Good point, I was on auto-pilot when I did that.

(In reply to comment #3)
> (From update of attachment 121463 [details])
> I vaguely feel that a change like this should come with a few new ASSERTs.

Good point, I'll see what I can do :)
Comment 5 Nate Chapin 2012-01-10 09:57:21 PST
(In reply to comment #4)
> (In reply to comment #2)
> > (From update of attachment 121463 [details] [details])
> > View in context: https://bugs.webkit.org/attachment.cgi?id=121463&action=review
> > 
> > > Source/WebCore/loader/cache/CachedResource.cpp:546
> > > +    m_switchingClientsToRevalidatedResource = true;
> > 
> > Generally I'm not a big fan of this pattern, mostly because I've seen what it's done to FrameLoader.  If you think this is the right thing to do here, then I guess it's ok.
> 
> Basically, I feel like it's the least evil of the options.  I don't like it either, so I'll take another look and see if I can find something slightly more palatable.

I haven't found any good alternative to the variable to prevent undesirable reentrancy.

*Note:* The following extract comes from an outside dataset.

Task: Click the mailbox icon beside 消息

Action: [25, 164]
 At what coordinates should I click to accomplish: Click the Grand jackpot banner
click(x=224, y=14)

I think the right solution is to just make CachedResource RefCounted.  If no one objects, I'll address comments and land this patch, then open a new bug to standardize CachedResource's lifetime management.
Comment 6 Nate Chapin 2012-01-10 16:21:43 PST
Created attachment 121934 [details]
Are these ASSERTs enough?

Moved the definition of m_switchingClientsToRevalidatedResource next to other 1-bit bools.

Added ASSERTs in CachedResource::switchClientsToRevalidatedResource() and MemoryCache::revalidationSucceeded().
Comment 7 WebKit Review Bot 2012-01-17 12:43:17 PST
Comment on attachment 121934 [details]
Are these ASSERTs enough?

Rejecting attachment 121934 [details] from commit-queue.

Failed to run "['/mnt/git/webkit-commit-queue/Tools/Scripts/webkit-patch', '--status-host=queues.webkit.org', '-..." exit_code: 2

Last 500 characters of output:
re/loader/SubresourceLoader.cpp
Hunk #1 FAILED at 157.
Hunk #2 succeeded at 265 (offset 13 lines).
1 out of 2 hunks FAILED -- saving rejects to file Source/WebCore/loader/SubresourceLoader.cpp.rej
patching file Source/WebCore/loader/SubresourceLoader.h
Hunk #1 FAILED at 77.
1 out of 1 hunk FAILED -- saving rejects to file Source/WebCore/loader/SubresourceLoader.h.rej

Failed to run "[u'/mnt/git/webkit-commit-queue/Tools/Scripts/svn-apply', u'--reviewer', u'Adam Barth', u'--force']" exit_code: 1

Full output: http://queues.webkit.org/results/11267280
Comment 8 Nate Chapin 2012-01-17 13:30:42 PST
Created attachment 122805 [details]
Patch for landing
Comment 9 WebKit Review Bot 2012-01-17 18:07:02 PST
Comment on attachment 122805 [details]
Patch for landing

Clearing flags on attachment: 122805

Committed r105226: <http://trac.webkit.org/changeset/105226>
Comment 10 WebKit Review Bot 2012-01-17 18:07:07 PST
All reviewed patches have been landed.  Closing bug.